For starters, I’m not vegan, vegetarian or anything close to it.  I am, however, a person who loves, values and respects the miracle of life.  What I see when I look at an animal is a being that, like myself, embodies life in all its magnificence.  I see a being that not only embodies life, but reproduces life and sustains other life forms.

Not only do I refuse to look at myself as a superior life form to other animals, I refuse to look at myself and animals as superior to other living things.  My belief is that all life is valuable beyond measure.

Life is all around us and I take none of it for granted—from the single cell microorganism to the largest beast.  From the smallest bacteria to humans like you and me, I see life as a miraculous reflection of All-That-Is. Every tree, flower, and plant; every bee, spider and amoeba—another marvelous reflection of what it means to coexist, to live and to play a part in the expansion of our Universe.

I see the need to respect and appreciate the complexities of the Universe, including death and the various ways each living thing contributes to another.

To really grasp the extent of our relationship with everything around us, let’s take a look at this on a different level.  When antibiotics kill off too many of the bacteria in your gut, what happens?  You get sick.  You lose some of the ability to fight off other illness because you’ve thrown off the delicate balance of living bacteria in your body.  In essence, you need bacteria and bacteria need you.  What a strange yet poignant reminder of the significance of ALL life!

I see myself as one with everything, not as a superior being privileged to take life from all others. Every cow is just as valuable as the human who has a steak dinner; and every blade of grass is just as valuable as the cow who eats it.  Bacteria, parasites, mosquitoes, animals, bees, trees—we are all in this together.  So, how can I NOT choose veganism with such a love for life?

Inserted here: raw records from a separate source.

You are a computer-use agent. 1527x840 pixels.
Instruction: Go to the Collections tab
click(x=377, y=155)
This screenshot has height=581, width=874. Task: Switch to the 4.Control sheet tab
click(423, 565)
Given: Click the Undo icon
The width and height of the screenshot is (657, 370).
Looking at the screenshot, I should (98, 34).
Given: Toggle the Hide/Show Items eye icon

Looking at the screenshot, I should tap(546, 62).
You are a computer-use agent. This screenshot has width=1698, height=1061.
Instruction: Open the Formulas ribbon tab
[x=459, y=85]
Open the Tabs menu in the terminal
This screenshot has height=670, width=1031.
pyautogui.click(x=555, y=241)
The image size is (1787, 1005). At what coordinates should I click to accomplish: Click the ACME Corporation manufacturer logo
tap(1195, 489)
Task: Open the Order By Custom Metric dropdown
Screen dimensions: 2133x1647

Life sustains life—period. That includes the lives of both vegans and people like me. I eat meat from animals.  I use wood from trees in my fireplace.  I cut fresh flowers from the garden.  I eat a variety of plants, roots, herbs, fruits and legumes.  All of these life forms are valuable to me and I consume them with immense appreciation and love for their role in sustaining my life and the lives of other life forms.

I see veganism as an honorable path to follow if it feels right to you.  However, I don’t believe it is the one path for everyone.  My personal choice is to lovingly consume but never abuse. I give thanks for everything about the cycle of life; including the physical life that ends so that I may have eggs for breakfast or fish for dinner.  The same is true for the plant life that sustains my being.  The fact that fruit and vegetables don’t communicate in a way that I can hear with my physical ears doesn’t make their lives less meaningful.  I honor all living things one in the same. That is what feels right to me.

Life isn’t as black and white as we so often want to see it.  There are more gray areas than we will ever unravel, yet the cycle of life continues in a state of perfection that we humans can’t quite comprehend.  In the grand scheme of things, it doesn’t matter so much if you’re vegan, vegetarian or neither.  It doesn’t matter so much if you stepped on a bug or killed the bacteria on your hands before having a meal.

If you will let your heart be your guide and make each choice with love, your life will add value to everyone and everything in the Universe.